## Required tasks:
**1)** Decide whether each statement agrees with the coronavirus vaccine article. Answer yes or no, and quote the words of the article that settle it. (a) CEPI was formed in 2016. (b) CEPI's announcement gave a total of $12.5 million to five companies. (c) Barney Graham began analyzing the 2019-CoV sequence on Friday evening.
**2)** Write what comes next in the coronavirus vaccine article, picking up after its final sentence.

## Page excerpt:
Scientists are moving quickly to create a vaccine to combat the coronavirus outbreak in China, but some are concerned that progress is too slow.

One sign of the breakneck pace was the announcement on 23 January by the Coalition for Epidemic Preparedness Innovations (CEPI) that it will give three companies a total of $12.5 million to develop 2019-CoV vaccines. A nonprofit formed in 2016 solely to fund and shepherd the development of new vaccines against emerging infectious diseases, CEPI is trying to have vaccines developed and tested faster than any previous effort, anywhere, ever. “This is what CEPI was created to do,” says CEO Richard Hatchett.

Each of the three efforts that CEPI supports began within hours after Chinese researchers first posted a sequence of 2019-CoV in a public database. That happened on Friday evening, 10 January, in Bethesda, Maryland, home of the U.S. National Institute of Allergy and Infectious Diseases (NIAID). Barney Graham, deputy director of NIAID’s Vaccine Research Center, began to analyze the sequence with his team on Saturday morning. The following Monday, Graham discussed his findings with researchers at Moderna, a vaccinemaker. On Tuesday, they signed a deal to collaborate.

## The data:
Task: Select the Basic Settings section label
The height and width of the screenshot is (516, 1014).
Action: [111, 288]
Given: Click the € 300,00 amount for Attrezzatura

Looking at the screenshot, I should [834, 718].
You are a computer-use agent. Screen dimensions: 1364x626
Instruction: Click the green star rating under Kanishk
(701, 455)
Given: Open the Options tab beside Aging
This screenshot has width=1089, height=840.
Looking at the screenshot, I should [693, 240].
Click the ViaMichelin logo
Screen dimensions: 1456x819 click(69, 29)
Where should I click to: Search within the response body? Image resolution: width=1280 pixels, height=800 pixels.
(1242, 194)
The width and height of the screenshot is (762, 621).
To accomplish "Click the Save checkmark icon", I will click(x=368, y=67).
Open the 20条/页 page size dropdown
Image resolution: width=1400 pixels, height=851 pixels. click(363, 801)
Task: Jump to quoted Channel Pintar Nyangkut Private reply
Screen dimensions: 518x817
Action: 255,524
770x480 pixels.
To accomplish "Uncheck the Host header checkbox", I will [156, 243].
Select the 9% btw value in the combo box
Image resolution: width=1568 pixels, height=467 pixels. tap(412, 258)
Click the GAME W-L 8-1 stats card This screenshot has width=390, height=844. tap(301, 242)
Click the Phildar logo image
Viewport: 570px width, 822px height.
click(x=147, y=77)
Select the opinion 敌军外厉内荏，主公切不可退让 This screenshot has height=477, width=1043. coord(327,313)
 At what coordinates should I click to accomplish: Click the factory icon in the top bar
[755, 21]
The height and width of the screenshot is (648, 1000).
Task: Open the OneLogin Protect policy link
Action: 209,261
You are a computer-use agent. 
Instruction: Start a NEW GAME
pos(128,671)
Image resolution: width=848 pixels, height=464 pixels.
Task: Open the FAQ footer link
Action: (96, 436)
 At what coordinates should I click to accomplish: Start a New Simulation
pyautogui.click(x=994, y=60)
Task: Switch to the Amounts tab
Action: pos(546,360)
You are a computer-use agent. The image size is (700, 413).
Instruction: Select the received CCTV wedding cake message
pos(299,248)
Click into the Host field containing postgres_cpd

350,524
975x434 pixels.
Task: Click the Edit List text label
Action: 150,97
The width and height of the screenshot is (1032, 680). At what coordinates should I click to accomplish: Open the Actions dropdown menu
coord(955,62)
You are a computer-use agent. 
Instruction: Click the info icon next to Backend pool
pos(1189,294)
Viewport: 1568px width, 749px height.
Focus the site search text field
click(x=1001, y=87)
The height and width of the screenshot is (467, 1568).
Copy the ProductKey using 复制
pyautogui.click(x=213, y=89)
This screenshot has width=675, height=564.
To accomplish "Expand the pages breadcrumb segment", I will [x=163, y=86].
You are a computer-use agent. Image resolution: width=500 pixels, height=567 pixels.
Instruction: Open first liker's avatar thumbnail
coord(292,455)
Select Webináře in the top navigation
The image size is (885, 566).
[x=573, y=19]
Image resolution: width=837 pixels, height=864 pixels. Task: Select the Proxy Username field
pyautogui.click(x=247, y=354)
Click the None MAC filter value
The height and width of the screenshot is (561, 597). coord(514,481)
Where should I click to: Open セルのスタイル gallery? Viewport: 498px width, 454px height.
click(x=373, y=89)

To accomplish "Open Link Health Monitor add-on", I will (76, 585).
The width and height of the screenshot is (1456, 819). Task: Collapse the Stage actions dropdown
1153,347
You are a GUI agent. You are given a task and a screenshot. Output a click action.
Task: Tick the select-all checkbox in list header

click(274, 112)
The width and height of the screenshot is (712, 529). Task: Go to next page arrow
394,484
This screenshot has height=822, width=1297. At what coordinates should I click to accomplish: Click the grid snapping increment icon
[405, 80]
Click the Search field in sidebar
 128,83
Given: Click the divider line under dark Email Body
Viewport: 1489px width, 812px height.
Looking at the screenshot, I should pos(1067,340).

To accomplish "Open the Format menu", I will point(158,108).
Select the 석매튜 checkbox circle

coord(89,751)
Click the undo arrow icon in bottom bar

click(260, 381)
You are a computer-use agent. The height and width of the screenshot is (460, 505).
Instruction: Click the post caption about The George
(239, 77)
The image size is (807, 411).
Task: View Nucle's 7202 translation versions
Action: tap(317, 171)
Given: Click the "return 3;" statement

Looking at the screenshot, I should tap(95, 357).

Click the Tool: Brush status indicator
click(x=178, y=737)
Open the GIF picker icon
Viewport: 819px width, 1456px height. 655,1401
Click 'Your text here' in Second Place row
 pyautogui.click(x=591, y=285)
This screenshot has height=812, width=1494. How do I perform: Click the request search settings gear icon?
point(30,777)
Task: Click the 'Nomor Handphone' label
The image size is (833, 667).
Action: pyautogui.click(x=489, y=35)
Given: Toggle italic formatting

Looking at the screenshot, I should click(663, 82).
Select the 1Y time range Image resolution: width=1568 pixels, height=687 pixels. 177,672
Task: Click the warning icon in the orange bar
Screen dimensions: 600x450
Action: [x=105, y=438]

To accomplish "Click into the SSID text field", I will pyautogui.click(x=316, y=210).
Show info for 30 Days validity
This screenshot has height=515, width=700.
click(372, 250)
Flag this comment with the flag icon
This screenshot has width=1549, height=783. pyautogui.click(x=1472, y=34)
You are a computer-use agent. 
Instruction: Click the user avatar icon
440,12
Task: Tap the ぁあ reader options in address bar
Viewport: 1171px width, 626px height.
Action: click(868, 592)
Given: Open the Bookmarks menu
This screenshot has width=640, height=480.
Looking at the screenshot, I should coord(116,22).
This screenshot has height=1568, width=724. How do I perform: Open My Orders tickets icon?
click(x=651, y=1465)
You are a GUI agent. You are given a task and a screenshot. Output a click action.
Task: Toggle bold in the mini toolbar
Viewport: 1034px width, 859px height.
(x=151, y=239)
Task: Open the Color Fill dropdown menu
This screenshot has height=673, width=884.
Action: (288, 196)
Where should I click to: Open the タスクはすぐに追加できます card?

## Responses by item number:
**1)**
(a) Yes: "A nonprofit formed in 2016"
(b) No: "it will give three companies a total of $12.5 million"
(c) No: "began to analyze the sequence with his team on Saturday morning"

**2)**
Moderna makes vaccines by converting viral sequences into messenger RNA (mRNA). When injected into the body, the mRNA causes the body to produce a viral protein that can trigger the desired immune response. Moderna already has nine vaccines in clinical trials that use the mRNA “platform,” says Stéphane Bancel, Moderna’s CEO. “It was a really, really hard scientific challenge to make the first one, but once you get the first one working, the next one becomes really easy: You get the sequence, and this is just another one,” Bancel says. “It’s the same manufacturing process by the same group in the same room.”